• EXERCISE AIM: Exactly the lines from the one containing "You are a computer-use" through the end of the records must be reproduced; leave out all pictures.

########

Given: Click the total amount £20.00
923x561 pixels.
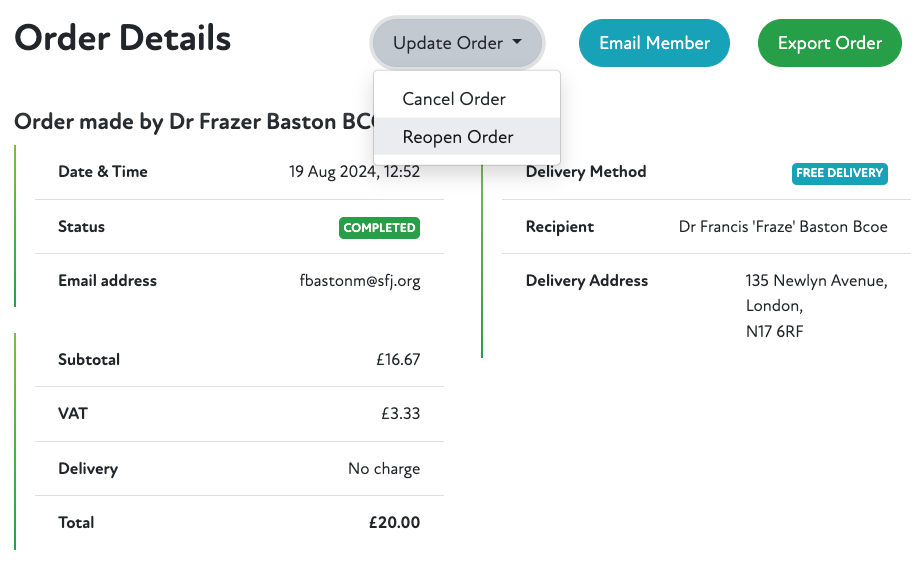Looking at the screenshot, I should (x=394, y=522).
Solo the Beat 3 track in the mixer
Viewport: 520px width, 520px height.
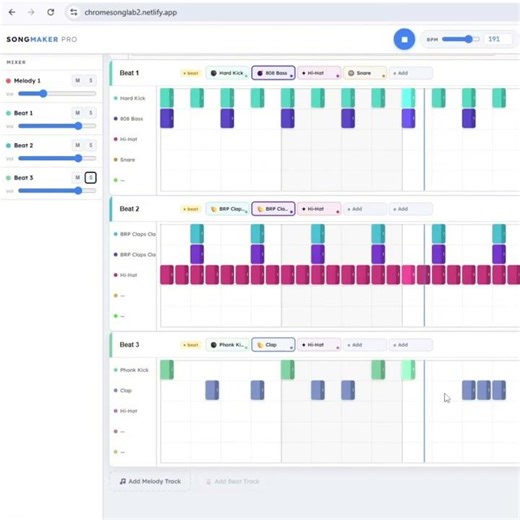coord(90,178)
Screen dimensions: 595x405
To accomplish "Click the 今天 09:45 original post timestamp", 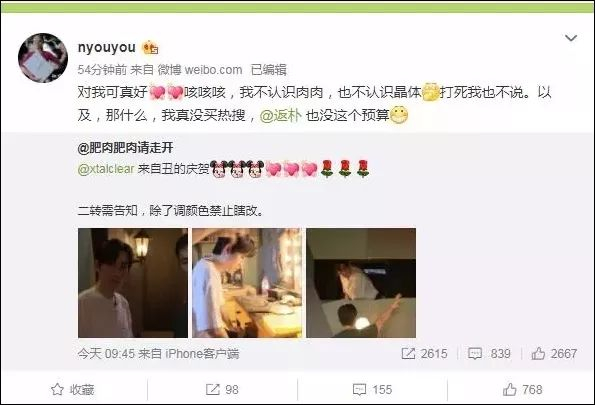I will click(106, 354).
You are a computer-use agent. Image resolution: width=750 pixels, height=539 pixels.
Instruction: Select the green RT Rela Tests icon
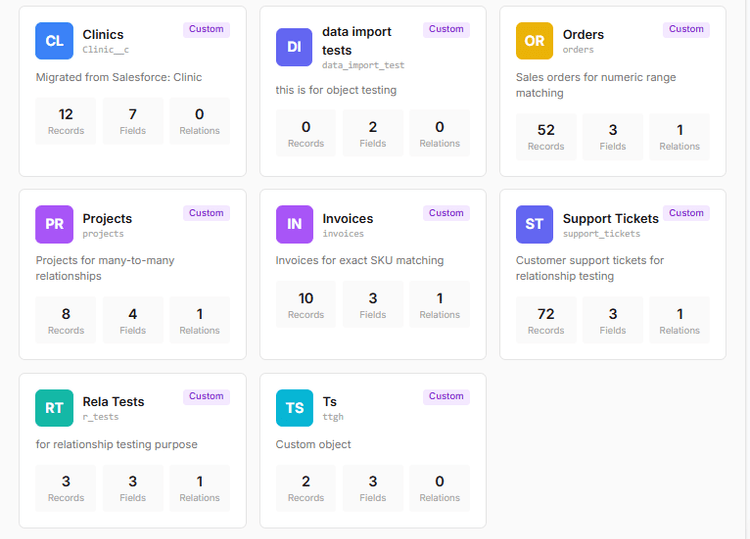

########

• WRITTEN SOLUTION:
You are a computer-use agent. Image resolution: width=750 pixels, height=539 pixels.
Instruction: Select the green RT Rela Tests icon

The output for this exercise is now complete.